Less than a fortnight before he hosts the Cop26 climate change summit in Glasgow, the prime minister published a 368-page strategy paper outlining how Britain will reach that goal. He said the plan would put Britain ahead of other countries in green technology and would unlock £90 billion (€107 billion)of private investment and secure 440,000 jobs by 2030.
“The UK’s path to ending our contribution to climate change will be paved with well-paid jobs, billions in investment and thriving green industries – powering our green industrial revolution across the country. By moving first and taking bold action, we will build a defining competitive edge in electric vehicles, offshore wind, carbon capture technology and more, whilst supporting people and businesses along the way,” he said.

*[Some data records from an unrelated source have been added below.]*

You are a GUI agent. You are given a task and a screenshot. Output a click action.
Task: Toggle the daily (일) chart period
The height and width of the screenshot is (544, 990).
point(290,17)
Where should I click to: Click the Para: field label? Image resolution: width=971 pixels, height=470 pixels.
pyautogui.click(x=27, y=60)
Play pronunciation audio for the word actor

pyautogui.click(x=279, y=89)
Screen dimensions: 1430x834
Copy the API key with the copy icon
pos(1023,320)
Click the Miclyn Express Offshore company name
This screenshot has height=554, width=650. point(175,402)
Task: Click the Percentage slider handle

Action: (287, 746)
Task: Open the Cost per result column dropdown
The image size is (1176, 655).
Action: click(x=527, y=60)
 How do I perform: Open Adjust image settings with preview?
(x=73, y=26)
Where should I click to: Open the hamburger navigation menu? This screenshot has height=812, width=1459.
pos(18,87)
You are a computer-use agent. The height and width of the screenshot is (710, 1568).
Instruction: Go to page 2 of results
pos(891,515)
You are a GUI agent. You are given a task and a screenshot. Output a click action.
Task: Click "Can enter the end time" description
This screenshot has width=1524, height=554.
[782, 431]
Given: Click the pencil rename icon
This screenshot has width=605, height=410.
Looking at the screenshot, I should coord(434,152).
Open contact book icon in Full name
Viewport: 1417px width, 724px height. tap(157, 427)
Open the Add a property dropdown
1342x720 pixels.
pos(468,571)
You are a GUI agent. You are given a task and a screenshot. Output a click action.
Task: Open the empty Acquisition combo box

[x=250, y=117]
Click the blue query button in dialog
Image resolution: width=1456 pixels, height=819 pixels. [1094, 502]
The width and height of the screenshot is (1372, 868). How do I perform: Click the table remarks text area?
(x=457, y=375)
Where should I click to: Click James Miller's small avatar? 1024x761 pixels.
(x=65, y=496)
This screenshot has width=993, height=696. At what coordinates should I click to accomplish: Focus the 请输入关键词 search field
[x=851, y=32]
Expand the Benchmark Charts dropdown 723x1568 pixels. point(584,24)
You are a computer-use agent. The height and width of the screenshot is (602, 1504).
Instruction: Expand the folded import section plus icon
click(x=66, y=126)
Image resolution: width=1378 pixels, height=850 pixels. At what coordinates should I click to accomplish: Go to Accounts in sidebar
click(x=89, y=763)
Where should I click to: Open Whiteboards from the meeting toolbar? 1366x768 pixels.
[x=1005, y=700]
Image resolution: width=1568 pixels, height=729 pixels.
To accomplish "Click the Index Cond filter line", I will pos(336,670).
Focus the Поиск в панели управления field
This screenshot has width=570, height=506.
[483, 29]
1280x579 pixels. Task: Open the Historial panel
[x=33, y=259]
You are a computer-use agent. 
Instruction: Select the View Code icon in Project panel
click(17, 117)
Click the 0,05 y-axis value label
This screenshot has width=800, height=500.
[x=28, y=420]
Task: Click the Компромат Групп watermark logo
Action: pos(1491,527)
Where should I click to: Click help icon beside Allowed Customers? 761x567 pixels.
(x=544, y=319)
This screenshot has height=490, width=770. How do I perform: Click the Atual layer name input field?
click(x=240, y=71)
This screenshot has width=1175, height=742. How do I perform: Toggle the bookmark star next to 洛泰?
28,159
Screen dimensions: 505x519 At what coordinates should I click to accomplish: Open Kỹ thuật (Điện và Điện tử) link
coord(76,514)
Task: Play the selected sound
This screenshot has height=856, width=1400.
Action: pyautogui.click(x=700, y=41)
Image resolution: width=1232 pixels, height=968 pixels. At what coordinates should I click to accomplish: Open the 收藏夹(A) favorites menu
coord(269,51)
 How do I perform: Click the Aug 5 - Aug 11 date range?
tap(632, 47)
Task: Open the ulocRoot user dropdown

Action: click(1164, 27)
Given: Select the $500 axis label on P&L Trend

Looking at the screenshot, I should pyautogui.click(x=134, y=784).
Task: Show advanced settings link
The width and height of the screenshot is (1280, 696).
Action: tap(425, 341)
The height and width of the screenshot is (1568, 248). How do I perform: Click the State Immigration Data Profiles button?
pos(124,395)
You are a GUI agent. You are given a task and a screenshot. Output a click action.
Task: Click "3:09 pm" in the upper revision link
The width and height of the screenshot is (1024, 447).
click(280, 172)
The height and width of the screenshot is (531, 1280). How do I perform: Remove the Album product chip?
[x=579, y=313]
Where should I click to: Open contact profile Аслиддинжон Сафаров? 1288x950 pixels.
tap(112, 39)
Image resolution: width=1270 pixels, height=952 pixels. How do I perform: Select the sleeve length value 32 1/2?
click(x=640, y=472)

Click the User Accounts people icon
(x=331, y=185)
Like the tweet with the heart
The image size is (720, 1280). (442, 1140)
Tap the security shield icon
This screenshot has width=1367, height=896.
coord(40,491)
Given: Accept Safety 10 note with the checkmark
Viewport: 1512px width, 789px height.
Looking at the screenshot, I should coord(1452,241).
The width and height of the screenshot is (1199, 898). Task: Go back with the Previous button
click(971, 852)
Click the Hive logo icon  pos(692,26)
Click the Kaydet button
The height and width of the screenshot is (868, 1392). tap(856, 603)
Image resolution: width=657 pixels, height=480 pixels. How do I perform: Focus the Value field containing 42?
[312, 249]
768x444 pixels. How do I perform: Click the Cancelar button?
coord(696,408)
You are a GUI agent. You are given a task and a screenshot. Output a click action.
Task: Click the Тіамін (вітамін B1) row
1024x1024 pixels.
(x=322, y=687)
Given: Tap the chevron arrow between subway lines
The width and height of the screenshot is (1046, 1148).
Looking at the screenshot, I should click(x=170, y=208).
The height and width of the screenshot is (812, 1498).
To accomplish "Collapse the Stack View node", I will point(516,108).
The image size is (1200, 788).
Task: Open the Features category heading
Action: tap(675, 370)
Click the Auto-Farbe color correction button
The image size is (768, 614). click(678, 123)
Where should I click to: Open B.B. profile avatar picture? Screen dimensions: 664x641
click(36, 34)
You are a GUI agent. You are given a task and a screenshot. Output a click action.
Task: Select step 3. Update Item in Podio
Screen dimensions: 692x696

The strategy promises £120 million to develop new nuclear technologies including small reactors that can be built and assembled more quickly than large-scale nuclear plants. Two sites have been earmarked for carbon capture and storage and the government will invest in hydrogen projects.
Car manufacturers will be obliged to sell more electric vehicles and the network of charging stations will be expanded. Householders will be offered a £5,000 grant to replace gas boilers with heat pumps but the £450 million allocated for the programme will fund only 90,000 grants.
The treasury said the measures would require more public spending but the biggest impact on public finances would come from the loss of tax revenues on fossil fuel-related activity. It warned that the gap would have to be funded by new taxes.
“If there is to be additional public spending, the government may need to consider changes to existing taxes and new sources of revenue throughout the transition in order to deliver net zero sustainably, and consistently with the government’s fiscal principles,” it said.
“Seeking to pass the costs onto future taxpayers through borrowing would deviate from the ‘polluter pays’ principle, would not be consistent with intergenerational fairness nor fiscal sustainability, and could blunt incentives. This could also push up the economic cost of the transition.”
Labour’s shadow business secretary, Ed Miliband, said the plan had been “torpedoed” by the treasury, leaving it inadequate for the green transition demanded by the climate crisis.
“Homeowners are left to face the costs of insulation on their own, industries like steel and hydrogen are left hobbled in the global race without the support they need, and the government cannot even confirm they will meet their climate target for 2035,” he said.
“While Labour has a bold climate investment pledge of £28 billion extra each and every year to 2030, the government offers a tiny fraction of that. This does not meet our ambitions for British industries to thrive, prosper and lead the world or show the government leadership required to tackle climate breakdown and bring the benefits of a green transition to Britain.”